== Data provided

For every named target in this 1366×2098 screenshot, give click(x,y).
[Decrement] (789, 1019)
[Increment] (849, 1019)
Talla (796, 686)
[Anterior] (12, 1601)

====

[What you are asked to do] The response has to match the data exactly, line for line.

[Solution]
For every named target in this 1366×2098 screenshot, give click(x,y).
[Decrement] (789, 1019)
[Increment] (849, 1019)
Talla (796, 686)
[Anterior] (12, 1601)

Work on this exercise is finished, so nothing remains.